За ночь лицо Хейниша посерело, глаза покраснели от бессонницы, в пальцах он крутил сломанный карандаш. Шеер заметил еще несколько сломанных карандашей, брошенных в мусорную корзину.
— Рад вас видеть, господа, — сказал штурмбанфюрер добродушно. — Со счастливым прибытием, Адольф! Надеюсь, мне как давнему другу вашего достойного всяческого уважения отца позволено так обращаться к вам!
— О чем речь, господин Хейниш! — растроганно ответил Шеер, — Я поэтому и просился в Берлине именно к вам.
— Да, мне сообщил об этом оберфюрер СС Корземан, кстати, будущий начальник полиции и СС рейхскомиссариата «Кавказ». Мне очень приятно, что о сыне моего трагически погибшего друга заботятся такие высокие чины. Простите, Адольф… Шютце, а вы с каким делом здесь?
Чем больше говорил Хейниш, тем большим уважением проникался обер — лейтенант к своему случайному спутнику и, вытягиваясь, деревенел, с легким испугом вспоминая свои вольные разговоры с этим историком, который оказался птицей очень высокого полета. А что, если этот Шеер вот сейчас брякнет что‑нибудь неуместное? Поэтому, когда Хейниш обратился к нему, он горячо ответил:
— Герр штурмбанфюрер, я имел счастье познакомиться с господином Шеером во время ночной стычки с партизанами в горах. Господин гауптман личным примером поднял солдат в атаку. Настоящий офицер! Я посчитал делом чести предложить господину Шееру штабную машину, поскольку его собственная сгорела.
Хейниш важно напыжился:
— Вы правильно поступили, Шютце. И я рад именно от вас слышать о смелых действиях гауптмана. Надеюсь, вы подружились?
— Так точно! — щелкнул каблуками Шютце.
— Как вы считаете, заслуживает ли господин Шеер боевой награды?
— Безусловно!
— Обер — лейтенант преувеличивает, — скромно подал голос Шеер. — Просто я действовал, исходя из обстановки, как и надлежит немецкому офицеру. Кстати, обер — лейтенант Шютце тоже не терялся в бою…
— Только так и должен вести себя истинный ариец, — одобрительно проговорил Хейниш, — Благодарю, обер — лейтенант, за вашу заботу о господине Шеере, а сейчас мне необходимо поговорить с ним с глазу на глаз. Понимаете?
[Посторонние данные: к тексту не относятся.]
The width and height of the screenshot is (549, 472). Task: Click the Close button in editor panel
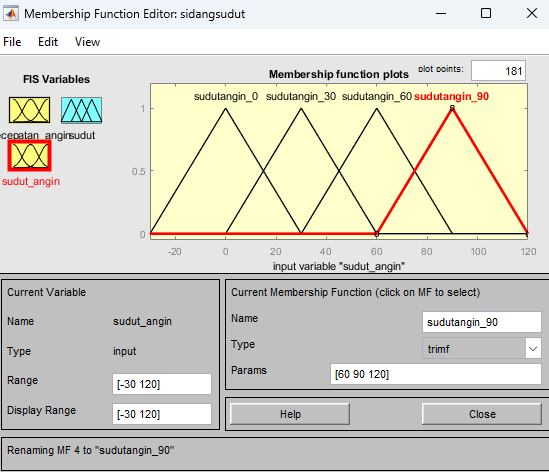pyautogui.click(x=482, y=414)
— Слушаюсь, герр штурмбанфюрер!
— Давно из Берлина? — спросил Хейниш, когда двери за Шютце закрылись. — Да вы садитесь.
— Пошел четвертый месяц, как я нахожусь в действующих частях, — ответил Шеер, присаживаясь.
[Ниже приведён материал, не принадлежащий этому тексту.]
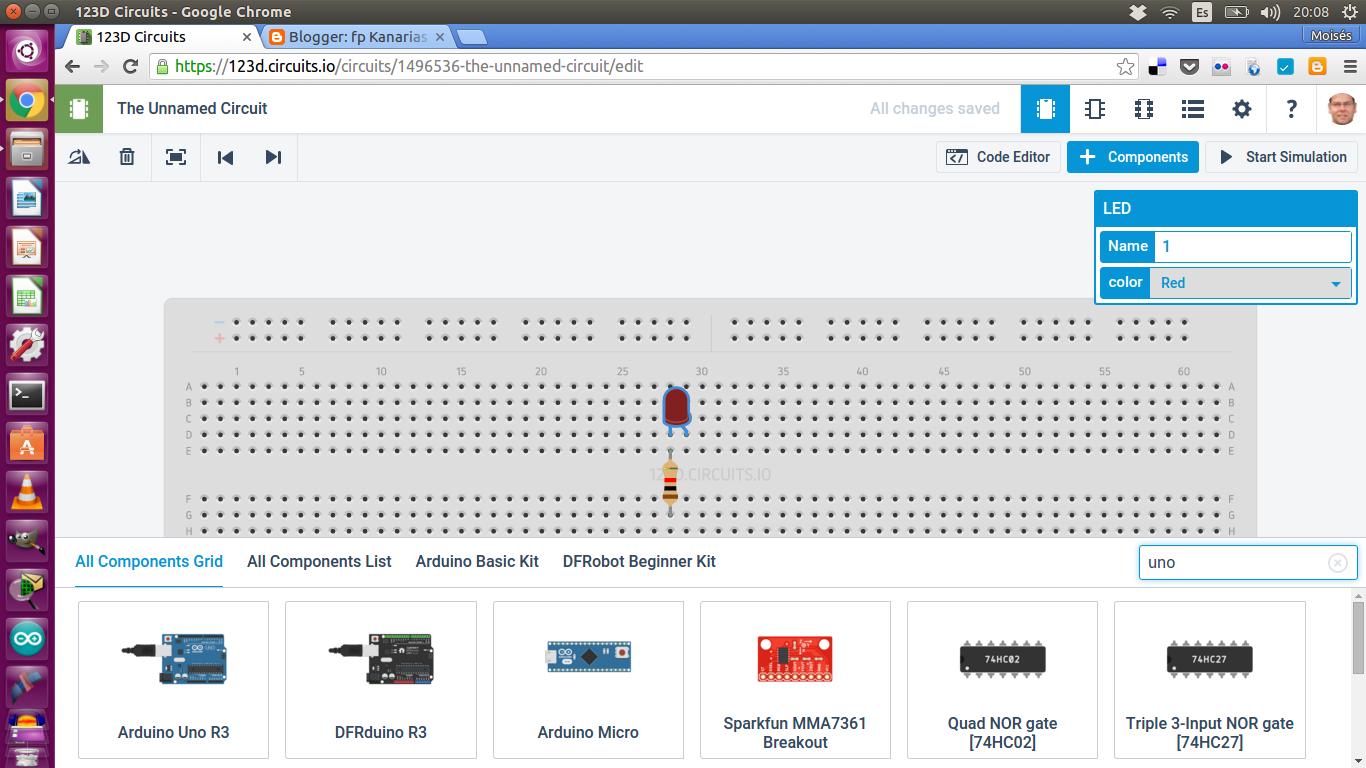1366x768 pixels.
Task: Open the Schematic view
Action: click(x=1094, y=108)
— О, так вы, несмотря на юношескую внешность, старый боевой волк, — натянуто пошутил Хейниш.
— Как сказать, — в тон ему ответил Шеер, — мое оружие — перо, а поле боя — наука.
— Это призвание или долг?
— И первое и второе, господин Хейниш.
— Если я не ошибаюсь, ваш отец не собирался делать из вас ученого. Старый Шеер мечтал о сыне — воине! Не так ли?
— А разве не сбылись мечты отца? — Адольф взглядом показал на свои погоны, — Кроме того, именно он посоветовал мне идти на исторический факультет, чтобы по — боевому защищать нордическую историографию от нападок плутократов и мистификаторов. Мы должны во всей красоте обновить в мире величественную историю арийской расы. Примером для меня является мой старший коллега, зонденфюрер СС барон Болко фон Рихтгофен.